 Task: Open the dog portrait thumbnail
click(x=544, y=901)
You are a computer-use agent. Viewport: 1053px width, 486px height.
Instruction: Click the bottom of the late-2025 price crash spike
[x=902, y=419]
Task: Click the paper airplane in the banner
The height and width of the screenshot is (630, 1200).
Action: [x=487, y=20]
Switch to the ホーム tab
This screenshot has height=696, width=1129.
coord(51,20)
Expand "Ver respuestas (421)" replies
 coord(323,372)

» **EXERCISE PROMPT**
Nothing may be omitted; retype every record exactly.

» **EXPECTED ANSWER**
 Task: Open the dog portrait thumbnail
click(x=544, y=901)
You are a computer-use agent. Viewport: 1053px width, 486px height.
Instruction: Click the bottom of the late-2025 price crash spike
[x=902, y=419]
Task: Click the paper airplane in the banner
The height and width of the screenshot is (630, 1200).
Action: [x=487, y=20]
Switch to the ホーム tab
This screenshot has height=696, width=1129.
coord(51,20)
Expand "Ver respuestas (421)" replies
 coord(323,372)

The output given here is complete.